Day 8 – Dover Castle
Today we made our way to Dover Castle. The castle is rich in history from multiple generations, from a surviving lighthouse built in approximately ~30CE by the Romans to a church built in the 1000s by the Anglo-Saxons, to a castle keep built in the late 1100s by king Henry the Second, to a series of tunnels dug during the middle ages, another series of tunnels dug during the Napoleonic wars, a series of tunnels dug during the second world war, and finally, a series of tunnels dug during the cold war. The WW2 tunnels were particularly interesting, having housed a radio repeater, a military hospital, and a military bunker and planning chamber. It was in these tunnels that operation Dynamo was planned. Dynamo was the last minute operation to rescue the British expeditionary force as well as various other allied forces from Dunkirk, France, after the German advance had pushed them to the coast. Over 330,000 soldiers were successfully evacuated to fight again. We did our laundry, and are back at the cheery local pub where we're currently posting this from while drinking some cask ales. We had an excellent curry dinner here as well.

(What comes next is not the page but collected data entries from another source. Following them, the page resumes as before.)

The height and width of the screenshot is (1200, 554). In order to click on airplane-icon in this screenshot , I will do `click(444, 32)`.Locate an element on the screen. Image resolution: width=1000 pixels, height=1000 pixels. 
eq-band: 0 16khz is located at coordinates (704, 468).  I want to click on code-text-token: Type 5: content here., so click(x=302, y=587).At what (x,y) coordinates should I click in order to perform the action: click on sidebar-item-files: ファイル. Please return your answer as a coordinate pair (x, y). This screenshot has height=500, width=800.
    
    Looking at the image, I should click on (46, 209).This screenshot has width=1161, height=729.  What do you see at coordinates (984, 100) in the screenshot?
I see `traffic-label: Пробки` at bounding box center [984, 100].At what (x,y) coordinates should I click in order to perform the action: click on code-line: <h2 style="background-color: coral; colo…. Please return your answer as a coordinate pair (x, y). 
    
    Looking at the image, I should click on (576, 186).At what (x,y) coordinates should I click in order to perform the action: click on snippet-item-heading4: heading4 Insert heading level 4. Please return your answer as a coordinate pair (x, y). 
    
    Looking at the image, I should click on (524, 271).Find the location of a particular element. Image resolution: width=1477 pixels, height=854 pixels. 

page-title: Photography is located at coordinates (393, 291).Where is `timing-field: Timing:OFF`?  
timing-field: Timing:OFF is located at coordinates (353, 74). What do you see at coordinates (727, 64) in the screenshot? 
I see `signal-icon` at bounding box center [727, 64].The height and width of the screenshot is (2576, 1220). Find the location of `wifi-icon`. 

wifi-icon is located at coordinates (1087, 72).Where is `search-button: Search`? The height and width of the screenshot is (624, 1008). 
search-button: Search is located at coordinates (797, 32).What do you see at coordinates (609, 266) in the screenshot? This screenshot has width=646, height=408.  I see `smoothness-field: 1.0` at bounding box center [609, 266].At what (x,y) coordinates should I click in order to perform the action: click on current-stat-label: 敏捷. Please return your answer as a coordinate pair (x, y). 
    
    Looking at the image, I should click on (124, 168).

Day 7 – White Cliffs of Dover
Today was our first full day in Dover. We woke up early in order to eat our full English breakfast included in our hostel fee. A full English breakfast includes: eggs, sunny side up (though apparently this is the only way the Brits take their eggs - they don't know what "over easy" is), baked beans, a fried tomato, fried mushrooms, sausage, bacon, and sometimes hash browns. (We passed on the bacon and sausage.) After breakfast we spent almost all day at the White cliffs of Dover hiking and exploring - it was incredibly beautiful. We've attached a picture of the cliffs.